_Exercise description_
From the listing below, please restate exactly the lines beginning at the one with "Viewport: 317px width, 207px height." and ending at the one with "Click the 'Your", both included, and skip the pictures.

_Records for the task_
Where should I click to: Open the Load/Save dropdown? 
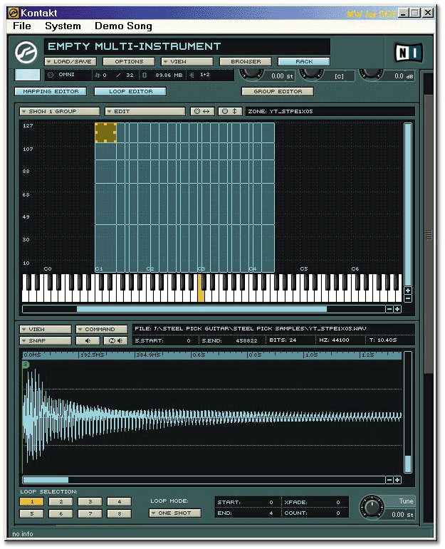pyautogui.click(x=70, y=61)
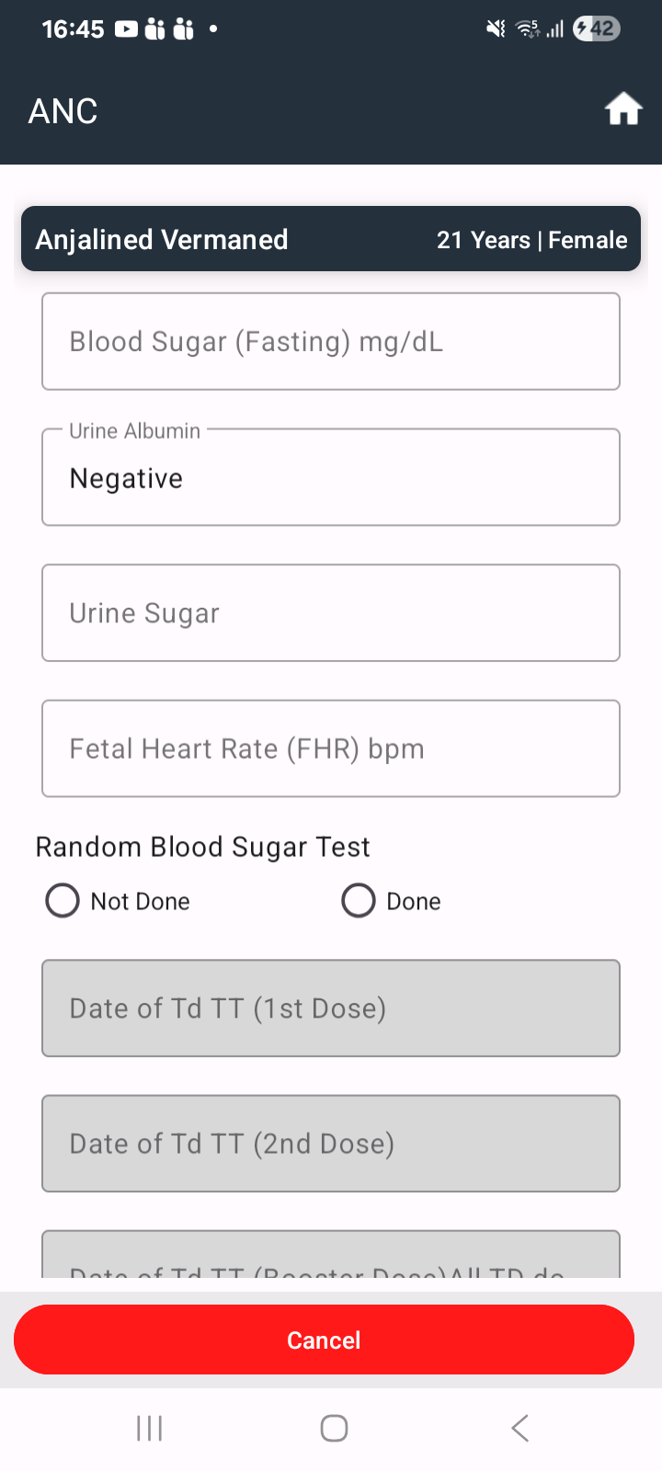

* * *

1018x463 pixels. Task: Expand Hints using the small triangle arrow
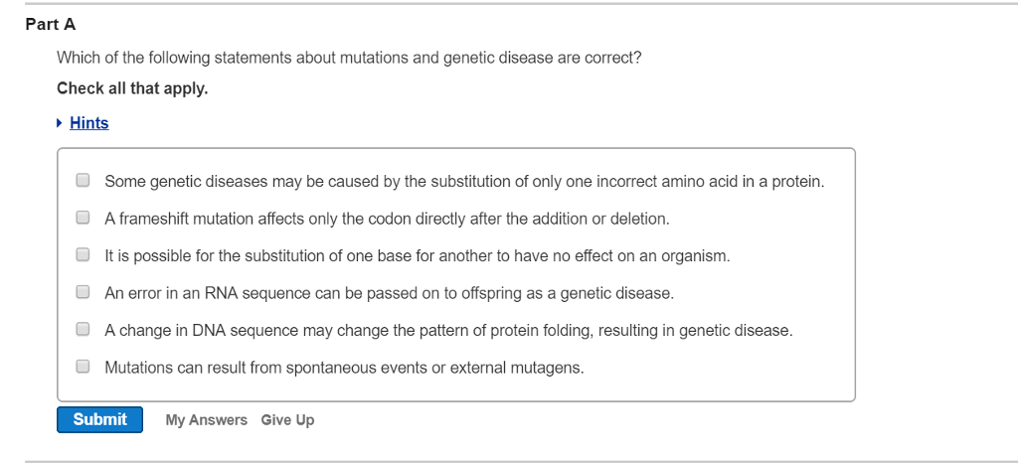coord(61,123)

...

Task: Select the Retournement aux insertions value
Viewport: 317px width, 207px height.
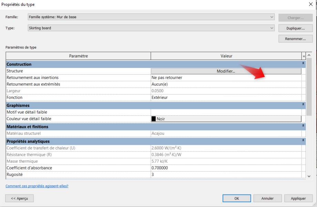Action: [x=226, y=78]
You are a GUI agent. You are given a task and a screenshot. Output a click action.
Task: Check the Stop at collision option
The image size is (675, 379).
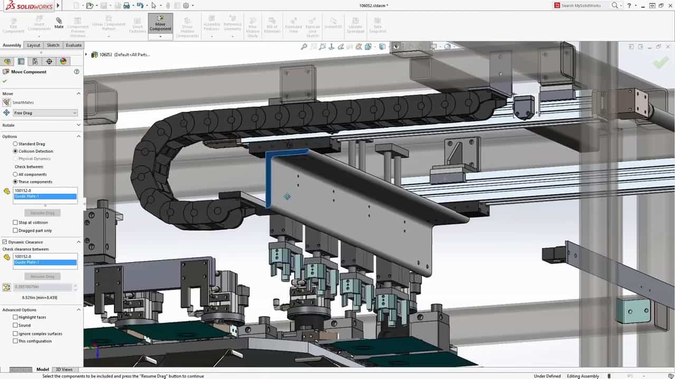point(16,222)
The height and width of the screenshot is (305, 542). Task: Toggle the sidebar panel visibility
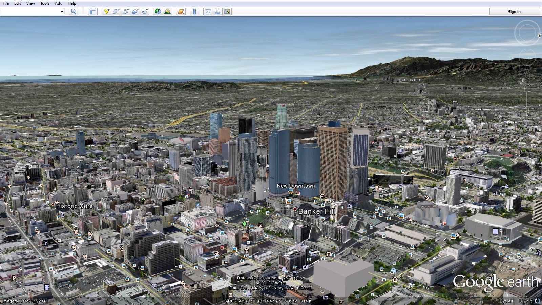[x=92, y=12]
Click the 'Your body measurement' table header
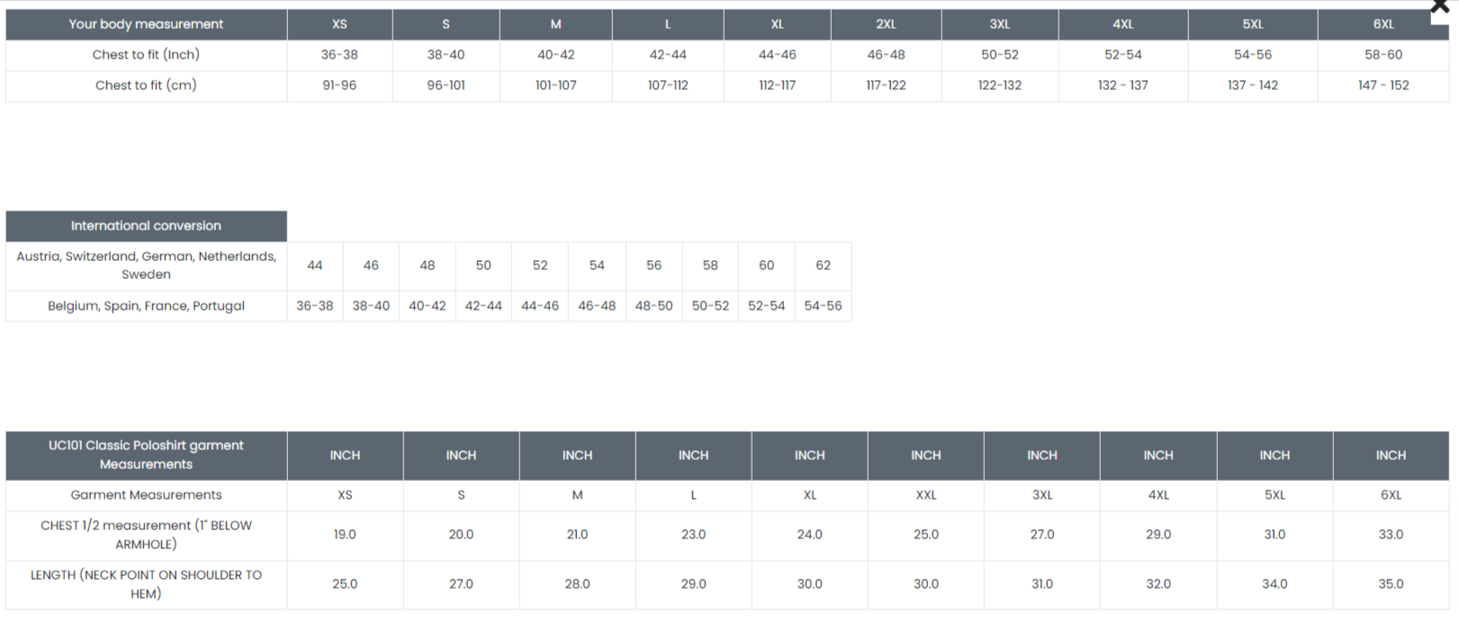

_Result of this task_
Viewport: 317px width, 207px height.
Action: [x=226, y=78]
You are a GUI agent. You are given a task and a screenshot. Output a click action.
Task: Check the Stop at collision option
The image size is (675, 379).
point(16,222)
The height and width of the screenshot is (305, 542). Task: Toggle the sidebar panel visibility
[x=92, y=12]
Click the 'Your body measurement' table header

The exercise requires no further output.